O'Barr has written nearly 100 articles and books, including Transforming Knowledge: Public Talks on Women’s Studies 1976-2011 (2013), Feminism in Action: Building Community and Institutions through Women's Studies (1995), Women Imagine Change: A Global Anthology of Women's Resistance from 600 B.C.E. to Present (1997; with Eugenia DeLamotte and Natania Meeke), and Africa in the Disciplines: Contributions of the Study of Africa to the Humanities and Social Sciences (1993; with Robert H. Yates and Valentin Y. Mudimbe). As editor of SIGNS she oversaw the publication of six special editions collections of journal articles.
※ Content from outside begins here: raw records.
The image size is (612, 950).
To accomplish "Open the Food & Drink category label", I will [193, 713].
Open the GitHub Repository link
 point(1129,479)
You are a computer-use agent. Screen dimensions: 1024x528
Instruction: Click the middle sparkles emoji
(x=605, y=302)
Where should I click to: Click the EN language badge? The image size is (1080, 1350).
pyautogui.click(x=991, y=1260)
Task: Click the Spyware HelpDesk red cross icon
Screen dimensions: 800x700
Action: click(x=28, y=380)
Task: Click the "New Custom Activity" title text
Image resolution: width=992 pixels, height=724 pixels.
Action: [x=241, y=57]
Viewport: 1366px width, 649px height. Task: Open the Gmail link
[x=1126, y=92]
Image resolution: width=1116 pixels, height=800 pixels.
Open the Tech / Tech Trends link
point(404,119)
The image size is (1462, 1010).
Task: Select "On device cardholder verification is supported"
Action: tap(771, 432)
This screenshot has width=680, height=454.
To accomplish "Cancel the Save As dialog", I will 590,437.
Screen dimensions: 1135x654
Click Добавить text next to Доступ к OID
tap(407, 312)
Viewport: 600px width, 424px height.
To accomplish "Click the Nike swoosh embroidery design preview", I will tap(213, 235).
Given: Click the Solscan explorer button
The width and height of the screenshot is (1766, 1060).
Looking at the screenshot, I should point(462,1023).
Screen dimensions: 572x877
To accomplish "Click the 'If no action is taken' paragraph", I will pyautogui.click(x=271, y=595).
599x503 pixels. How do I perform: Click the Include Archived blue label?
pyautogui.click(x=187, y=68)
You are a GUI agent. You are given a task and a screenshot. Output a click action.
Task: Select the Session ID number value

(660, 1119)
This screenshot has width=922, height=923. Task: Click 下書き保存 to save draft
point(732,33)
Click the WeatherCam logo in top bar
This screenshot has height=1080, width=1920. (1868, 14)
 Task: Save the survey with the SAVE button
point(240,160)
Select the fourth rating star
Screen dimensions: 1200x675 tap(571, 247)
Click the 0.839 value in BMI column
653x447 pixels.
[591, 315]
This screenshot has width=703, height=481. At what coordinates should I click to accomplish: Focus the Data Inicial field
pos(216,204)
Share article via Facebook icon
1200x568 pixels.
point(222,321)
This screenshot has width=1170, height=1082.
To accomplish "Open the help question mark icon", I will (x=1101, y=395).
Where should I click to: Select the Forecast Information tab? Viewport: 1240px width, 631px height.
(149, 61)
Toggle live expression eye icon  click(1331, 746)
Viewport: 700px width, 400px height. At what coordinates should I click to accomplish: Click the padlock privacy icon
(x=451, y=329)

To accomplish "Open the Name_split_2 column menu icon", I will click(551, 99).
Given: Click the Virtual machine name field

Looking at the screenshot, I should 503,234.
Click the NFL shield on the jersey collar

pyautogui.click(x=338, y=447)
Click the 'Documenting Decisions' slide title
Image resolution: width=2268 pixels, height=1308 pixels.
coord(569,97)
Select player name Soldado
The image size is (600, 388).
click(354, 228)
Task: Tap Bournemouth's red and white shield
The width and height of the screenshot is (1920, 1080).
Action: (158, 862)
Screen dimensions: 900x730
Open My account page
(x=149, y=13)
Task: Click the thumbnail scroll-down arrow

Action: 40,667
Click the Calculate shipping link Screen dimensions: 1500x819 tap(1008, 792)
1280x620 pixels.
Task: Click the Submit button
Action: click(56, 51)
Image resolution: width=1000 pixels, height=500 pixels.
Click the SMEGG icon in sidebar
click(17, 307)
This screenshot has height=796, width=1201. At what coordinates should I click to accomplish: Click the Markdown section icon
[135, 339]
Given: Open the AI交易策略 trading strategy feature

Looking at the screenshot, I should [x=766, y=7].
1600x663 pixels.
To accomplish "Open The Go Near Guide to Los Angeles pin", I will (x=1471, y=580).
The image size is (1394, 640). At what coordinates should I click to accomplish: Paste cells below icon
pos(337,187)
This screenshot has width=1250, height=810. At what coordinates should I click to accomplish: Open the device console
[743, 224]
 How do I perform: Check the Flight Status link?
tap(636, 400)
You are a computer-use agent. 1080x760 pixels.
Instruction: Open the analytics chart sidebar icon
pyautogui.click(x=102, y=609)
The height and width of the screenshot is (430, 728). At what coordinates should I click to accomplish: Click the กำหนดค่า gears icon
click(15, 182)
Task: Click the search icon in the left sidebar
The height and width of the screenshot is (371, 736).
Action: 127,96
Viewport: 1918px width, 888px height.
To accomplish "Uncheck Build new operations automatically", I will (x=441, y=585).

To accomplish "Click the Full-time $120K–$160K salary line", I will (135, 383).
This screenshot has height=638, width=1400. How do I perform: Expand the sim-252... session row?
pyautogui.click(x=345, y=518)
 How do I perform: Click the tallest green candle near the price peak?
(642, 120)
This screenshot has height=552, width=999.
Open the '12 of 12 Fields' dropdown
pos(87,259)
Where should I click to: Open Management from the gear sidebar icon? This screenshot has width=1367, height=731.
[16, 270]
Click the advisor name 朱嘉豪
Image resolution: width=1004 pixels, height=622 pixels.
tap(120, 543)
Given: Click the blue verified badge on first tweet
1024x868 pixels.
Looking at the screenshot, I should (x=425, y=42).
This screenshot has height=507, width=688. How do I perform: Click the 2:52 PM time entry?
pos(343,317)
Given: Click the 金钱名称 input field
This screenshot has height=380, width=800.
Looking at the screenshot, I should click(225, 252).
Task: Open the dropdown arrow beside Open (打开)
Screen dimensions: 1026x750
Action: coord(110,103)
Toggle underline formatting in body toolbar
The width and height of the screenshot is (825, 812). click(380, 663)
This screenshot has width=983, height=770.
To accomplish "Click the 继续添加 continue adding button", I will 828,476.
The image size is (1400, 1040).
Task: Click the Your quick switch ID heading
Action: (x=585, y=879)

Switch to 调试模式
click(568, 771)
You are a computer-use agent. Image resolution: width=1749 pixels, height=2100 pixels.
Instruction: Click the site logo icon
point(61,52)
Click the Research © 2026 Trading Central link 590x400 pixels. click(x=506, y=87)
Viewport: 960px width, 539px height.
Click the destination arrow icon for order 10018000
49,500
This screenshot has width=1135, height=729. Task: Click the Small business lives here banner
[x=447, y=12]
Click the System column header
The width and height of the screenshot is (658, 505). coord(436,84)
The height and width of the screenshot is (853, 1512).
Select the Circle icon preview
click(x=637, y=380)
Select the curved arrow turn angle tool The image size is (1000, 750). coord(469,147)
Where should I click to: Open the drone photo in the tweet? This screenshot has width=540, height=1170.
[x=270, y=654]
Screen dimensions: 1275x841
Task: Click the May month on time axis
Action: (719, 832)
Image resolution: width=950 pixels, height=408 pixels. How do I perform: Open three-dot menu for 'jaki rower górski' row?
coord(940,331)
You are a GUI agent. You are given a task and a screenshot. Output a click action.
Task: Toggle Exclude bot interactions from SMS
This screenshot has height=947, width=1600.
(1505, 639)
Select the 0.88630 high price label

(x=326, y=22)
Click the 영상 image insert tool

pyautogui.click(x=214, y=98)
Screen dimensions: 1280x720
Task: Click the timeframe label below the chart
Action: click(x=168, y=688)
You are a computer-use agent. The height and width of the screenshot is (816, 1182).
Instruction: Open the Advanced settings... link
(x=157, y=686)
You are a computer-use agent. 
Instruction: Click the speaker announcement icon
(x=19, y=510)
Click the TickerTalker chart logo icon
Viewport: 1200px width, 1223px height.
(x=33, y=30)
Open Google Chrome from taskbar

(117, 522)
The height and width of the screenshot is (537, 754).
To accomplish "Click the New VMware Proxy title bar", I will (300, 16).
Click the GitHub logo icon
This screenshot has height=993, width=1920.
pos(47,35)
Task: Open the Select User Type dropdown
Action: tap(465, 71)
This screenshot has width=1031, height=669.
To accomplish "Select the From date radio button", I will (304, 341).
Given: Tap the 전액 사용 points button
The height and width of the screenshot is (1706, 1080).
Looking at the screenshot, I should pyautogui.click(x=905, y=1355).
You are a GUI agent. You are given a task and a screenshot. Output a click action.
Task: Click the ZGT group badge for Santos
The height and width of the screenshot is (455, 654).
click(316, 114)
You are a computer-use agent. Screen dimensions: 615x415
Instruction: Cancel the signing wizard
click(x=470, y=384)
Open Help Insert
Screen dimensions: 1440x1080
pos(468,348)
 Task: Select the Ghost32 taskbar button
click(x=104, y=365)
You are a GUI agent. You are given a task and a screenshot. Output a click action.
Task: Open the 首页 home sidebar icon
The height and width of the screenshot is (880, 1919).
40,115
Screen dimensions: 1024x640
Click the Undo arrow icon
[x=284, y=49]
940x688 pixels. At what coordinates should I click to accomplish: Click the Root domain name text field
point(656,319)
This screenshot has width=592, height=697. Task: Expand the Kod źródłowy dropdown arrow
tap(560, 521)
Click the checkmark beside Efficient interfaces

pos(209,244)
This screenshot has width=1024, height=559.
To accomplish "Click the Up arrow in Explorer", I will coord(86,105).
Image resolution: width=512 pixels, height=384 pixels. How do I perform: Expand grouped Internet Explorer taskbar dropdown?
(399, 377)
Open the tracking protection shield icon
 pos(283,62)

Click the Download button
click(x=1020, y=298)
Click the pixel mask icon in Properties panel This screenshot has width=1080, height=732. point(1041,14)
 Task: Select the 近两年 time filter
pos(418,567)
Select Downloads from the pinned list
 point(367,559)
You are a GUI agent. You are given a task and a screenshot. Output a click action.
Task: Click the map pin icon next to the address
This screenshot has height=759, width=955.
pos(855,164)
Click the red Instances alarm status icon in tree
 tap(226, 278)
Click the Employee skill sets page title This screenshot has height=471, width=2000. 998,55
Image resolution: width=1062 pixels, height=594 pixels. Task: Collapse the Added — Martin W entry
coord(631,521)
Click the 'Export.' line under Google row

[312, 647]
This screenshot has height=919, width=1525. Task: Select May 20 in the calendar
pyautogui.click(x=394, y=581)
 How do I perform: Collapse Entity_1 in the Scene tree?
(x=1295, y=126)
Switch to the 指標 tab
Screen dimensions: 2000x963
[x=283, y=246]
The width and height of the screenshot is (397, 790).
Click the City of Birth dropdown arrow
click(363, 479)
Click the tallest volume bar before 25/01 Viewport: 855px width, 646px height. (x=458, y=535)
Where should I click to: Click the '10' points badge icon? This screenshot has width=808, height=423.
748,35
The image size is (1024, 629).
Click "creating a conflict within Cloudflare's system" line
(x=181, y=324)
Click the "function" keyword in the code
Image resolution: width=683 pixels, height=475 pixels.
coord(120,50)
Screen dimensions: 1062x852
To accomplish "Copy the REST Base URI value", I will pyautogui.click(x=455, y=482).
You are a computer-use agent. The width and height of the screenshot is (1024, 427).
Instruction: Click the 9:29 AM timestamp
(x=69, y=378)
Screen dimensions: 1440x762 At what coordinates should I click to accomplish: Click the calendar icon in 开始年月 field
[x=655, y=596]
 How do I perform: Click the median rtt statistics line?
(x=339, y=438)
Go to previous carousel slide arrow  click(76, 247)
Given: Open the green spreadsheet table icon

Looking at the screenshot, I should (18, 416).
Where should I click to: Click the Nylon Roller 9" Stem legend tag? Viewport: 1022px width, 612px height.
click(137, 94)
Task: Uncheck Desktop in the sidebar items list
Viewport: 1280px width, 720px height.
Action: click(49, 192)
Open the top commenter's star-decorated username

Change magazine named her among One Hundred Outstanding Young Leaders in Education in 1978, and O'Barr was selected for the Ford and Exxon Education Foundation’s study of 25 influential female leaders of the women’s movement.

==Selected works==
- Articles
- J.F. O'Barr. "The Movement to Establish Women's Studies." Encyclopedia of Social Movements 2 (2004): pages 415–421.
- J.F. O'Barr. "My Master List for the Millenium: Commissioned essay." SIGNS: Journal of Women in Society and Culture (special issue) 25.4 (Summer, 2000): pages 1205–1208. (Reprinted in Judith Howard and Carolyn Allen, eds. Feminisms at a Millenium (Chicago: University of Chicago) 2001, pages 202–204.)
- J.F. O'Barr and Kathryn Firmin-Sellers. "African Women in Politics." African Women South of the Sahara all new chapter, revised edition (January, 1995).
- J.F. O'Barr. "Making the Invisible Visible: African Women in Politics and Policy." African Studies Review 18 (1975): pages 19–27.
- J.F. O'Barr. "Report on Changes in Tanzanian Rural Society and Their Relevance for Development Planning." Rural Africana 13 (1971): pages 43–49.

- Books
- J.F. O'Barr. Transforming Knowledge: Public Talks on Women’s Studies 1976–2011. 2013.
- J.F. O'Barr. Chapter “What Year Is It?" pages 213–222 in The Evolution of Women’s Studies: Reflections on Triumphs, Controversies and Change, Palgrave, 2008.
- J.F. O'Barr. Chapter "Naming, Sharing, Speaking: Teaching in Midlife" pages 221–230 in Phyllis R. Freeman and Jan Zlotnik Schmidt Wise Women: Reflections of Teachers at Midlife, Routledge, 2000.
- J.F. O'Barr with Eugenia DeLamotte and Natania Meeker. Women Imagine Change: A Global Anthology of Women's Resistance from 600 BCE to Present. New York: Routledge, 1997.
- J.F. O'Barr, with Nancy Hewitt and Nanvy Rosebaugh, eds.. Talking Gender: Public Images, Personal Journeys, and Political Critiques. Chapel Hill, North Carolina: University of North Carolina, 1996.
- J.F. O'Barr. Feminism in Action: Building Institutions and Community Through Women's Studies. Chapel Hill, North Carolina: University of North Carolina, 1994.
- J.F. O'Barr with Robert H. Yates and Valentin Y. Mudimbe, eds. Africa and the Disciplines: Contributions of the Study of Africa to the Humanities and Social Sciences. Chicago: University of Chicago, 1993.